The PGA Tour last week released their intended eligibility adjustments for the 2021 season, details that will have been very well received by anybody who already enjoys PGA Tour status.
The announcement declared that should the season resume as planned at the Charles Schwab Challenge in June, all exemptions will carry over to next year. This means that those outside the top-125 bubble need not fear relegation and similarly, those on the Korn Ferry Tour can forget about any hopes for promotion.
The Tour’s logic is that it would be unfair to see a player stripped of his privileges with close to a quarter of the season wiped out. Fair enough, one might think, were it not for the fact that these 33 events – plus two alternate competitions – are deemed sufficient for qualification for the FedEx Cup’s three-tournament playoff series and the big-money Tour Championship.
To cut a long argument short, if they are able to anoint a champion, then they should be equally able to cull the excess baggage.

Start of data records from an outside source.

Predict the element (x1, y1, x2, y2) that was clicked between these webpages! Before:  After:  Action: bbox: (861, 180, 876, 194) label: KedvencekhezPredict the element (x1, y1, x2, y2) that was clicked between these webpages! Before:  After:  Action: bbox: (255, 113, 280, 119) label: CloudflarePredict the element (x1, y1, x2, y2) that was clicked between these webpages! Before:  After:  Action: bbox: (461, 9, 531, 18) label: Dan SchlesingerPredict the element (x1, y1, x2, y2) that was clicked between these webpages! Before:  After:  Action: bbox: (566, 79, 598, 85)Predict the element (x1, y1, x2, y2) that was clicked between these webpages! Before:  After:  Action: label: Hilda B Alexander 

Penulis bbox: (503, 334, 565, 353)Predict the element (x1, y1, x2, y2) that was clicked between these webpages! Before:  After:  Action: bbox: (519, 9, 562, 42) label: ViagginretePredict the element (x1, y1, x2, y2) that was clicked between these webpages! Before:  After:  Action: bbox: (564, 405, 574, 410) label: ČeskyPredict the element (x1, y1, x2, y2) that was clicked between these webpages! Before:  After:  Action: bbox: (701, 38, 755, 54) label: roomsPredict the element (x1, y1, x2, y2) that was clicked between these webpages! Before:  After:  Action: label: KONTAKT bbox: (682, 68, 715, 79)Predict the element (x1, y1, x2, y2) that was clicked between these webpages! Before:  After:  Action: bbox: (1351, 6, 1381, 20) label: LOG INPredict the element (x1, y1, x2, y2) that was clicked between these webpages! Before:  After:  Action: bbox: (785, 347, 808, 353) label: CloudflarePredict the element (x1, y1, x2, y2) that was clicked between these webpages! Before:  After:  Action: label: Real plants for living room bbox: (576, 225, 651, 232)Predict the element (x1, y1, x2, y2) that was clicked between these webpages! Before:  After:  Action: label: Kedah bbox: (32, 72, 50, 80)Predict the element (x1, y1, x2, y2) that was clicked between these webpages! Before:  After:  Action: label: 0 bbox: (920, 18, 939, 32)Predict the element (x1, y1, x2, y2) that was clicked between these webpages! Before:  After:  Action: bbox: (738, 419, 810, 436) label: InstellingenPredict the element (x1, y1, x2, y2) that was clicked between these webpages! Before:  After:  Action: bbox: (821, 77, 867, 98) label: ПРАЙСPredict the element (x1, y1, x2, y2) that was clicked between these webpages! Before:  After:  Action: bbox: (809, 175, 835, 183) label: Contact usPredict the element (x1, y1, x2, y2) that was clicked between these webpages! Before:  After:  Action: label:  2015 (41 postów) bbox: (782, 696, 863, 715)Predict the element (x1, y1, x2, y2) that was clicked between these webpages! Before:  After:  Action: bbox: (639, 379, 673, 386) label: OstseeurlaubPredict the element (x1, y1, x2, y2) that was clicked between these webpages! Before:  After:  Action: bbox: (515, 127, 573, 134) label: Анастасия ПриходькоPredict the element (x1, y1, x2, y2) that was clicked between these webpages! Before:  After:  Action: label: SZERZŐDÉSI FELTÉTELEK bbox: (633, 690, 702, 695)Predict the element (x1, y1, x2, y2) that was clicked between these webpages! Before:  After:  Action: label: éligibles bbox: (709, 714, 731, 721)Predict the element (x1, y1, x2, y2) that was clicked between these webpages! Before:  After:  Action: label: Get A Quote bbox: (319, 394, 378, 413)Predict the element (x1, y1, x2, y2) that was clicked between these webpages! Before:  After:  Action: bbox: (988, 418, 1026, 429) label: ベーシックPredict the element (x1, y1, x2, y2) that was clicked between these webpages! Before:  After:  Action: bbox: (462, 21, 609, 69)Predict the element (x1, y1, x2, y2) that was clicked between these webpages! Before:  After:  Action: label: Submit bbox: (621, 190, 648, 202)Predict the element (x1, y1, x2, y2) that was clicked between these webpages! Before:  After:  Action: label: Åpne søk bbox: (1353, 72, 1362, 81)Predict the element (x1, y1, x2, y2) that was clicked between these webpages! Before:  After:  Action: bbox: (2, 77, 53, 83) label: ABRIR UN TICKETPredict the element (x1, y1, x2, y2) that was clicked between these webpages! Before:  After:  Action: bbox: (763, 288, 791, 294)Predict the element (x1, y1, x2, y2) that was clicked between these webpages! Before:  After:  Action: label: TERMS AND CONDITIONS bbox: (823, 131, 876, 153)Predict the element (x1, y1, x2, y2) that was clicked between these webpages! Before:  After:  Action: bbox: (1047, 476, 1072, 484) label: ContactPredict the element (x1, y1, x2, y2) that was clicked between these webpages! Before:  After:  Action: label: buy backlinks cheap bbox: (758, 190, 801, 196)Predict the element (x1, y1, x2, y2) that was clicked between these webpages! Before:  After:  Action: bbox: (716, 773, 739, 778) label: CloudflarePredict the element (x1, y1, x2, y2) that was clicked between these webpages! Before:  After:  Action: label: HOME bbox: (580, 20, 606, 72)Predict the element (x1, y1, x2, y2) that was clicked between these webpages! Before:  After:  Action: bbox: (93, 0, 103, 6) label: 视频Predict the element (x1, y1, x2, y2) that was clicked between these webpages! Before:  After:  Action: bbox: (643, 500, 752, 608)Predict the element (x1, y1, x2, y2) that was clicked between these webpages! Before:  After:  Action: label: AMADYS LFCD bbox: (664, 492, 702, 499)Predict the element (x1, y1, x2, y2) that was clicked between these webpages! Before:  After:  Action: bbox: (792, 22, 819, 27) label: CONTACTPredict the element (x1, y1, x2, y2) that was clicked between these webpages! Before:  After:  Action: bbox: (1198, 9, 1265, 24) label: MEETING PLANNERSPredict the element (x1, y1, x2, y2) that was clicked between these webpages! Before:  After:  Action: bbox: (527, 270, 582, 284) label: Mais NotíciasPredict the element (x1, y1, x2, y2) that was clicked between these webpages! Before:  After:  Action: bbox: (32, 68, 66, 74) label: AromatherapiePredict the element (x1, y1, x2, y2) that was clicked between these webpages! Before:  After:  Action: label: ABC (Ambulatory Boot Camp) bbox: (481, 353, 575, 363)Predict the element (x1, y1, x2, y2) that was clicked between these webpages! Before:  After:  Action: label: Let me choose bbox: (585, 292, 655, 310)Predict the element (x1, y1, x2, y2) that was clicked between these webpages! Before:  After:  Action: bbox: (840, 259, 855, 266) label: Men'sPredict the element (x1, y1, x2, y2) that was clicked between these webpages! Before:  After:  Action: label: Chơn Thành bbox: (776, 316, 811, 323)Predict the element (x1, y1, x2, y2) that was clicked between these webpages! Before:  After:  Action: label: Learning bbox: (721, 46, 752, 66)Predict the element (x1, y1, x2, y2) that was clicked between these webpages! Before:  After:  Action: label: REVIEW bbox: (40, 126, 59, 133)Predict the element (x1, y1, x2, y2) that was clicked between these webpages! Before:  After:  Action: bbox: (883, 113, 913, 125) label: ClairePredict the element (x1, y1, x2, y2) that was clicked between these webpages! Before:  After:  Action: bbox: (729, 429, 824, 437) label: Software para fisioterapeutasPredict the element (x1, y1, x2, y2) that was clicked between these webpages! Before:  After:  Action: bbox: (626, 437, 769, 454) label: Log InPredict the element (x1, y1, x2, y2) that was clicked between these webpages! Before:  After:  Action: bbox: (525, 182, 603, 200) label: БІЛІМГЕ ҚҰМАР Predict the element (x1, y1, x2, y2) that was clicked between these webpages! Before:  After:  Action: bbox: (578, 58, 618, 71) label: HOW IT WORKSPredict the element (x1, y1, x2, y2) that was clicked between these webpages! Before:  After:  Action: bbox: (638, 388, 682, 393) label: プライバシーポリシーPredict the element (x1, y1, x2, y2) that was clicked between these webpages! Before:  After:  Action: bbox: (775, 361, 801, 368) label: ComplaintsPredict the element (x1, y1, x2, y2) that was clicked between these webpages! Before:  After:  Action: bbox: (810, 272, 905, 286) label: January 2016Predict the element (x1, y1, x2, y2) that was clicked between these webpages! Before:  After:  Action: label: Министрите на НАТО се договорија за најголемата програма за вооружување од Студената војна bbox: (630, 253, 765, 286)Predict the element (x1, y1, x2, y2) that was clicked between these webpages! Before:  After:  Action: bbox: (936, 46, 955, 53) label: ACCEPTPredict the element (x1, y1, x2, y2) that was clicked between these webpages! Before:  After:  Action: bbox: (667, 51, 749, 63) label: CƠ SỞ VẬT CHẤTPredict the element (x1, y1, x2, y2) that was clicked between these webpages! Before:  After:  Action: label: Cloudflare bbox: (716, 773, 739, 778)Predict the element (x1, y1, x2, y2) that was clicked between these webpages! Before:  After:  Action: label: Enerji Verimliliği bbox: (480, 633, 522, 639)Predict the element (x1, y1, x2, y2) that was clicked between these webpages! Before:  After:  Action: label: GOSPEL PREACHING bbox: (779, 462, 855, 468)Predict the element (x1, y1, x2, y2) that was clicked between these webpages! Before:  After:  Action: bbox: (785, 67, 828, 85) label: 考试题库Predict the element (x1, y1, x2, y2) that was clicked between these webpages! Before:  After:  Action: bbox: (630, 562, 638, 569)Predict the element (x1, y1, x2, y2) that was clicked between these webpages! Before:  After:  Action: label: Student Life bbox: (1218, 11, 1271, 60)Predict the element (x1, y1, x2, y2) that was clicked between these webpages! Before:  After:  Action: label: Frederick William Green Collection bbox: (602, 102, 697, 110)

There are only half a dozen players currently ranked between 125 and 150 in the FedEx Cup Standings who have less than ten PGA Tour starts this season – the likes of Ian Poulter and Shane Lowry who had been playing in Europe in the early part of the season – with most others averaging 12-plus.
Perhaps the real reason for the amnesty is the fear that the COVID-19 pandemic would be followed by a PGA Tour Major Medical epidemic. For those unaware, the Tour offers medical extensions for players who are unable to complete a full schedule because of injury. This is rather unusual in professional sports, but then again, golf isn’t like most others.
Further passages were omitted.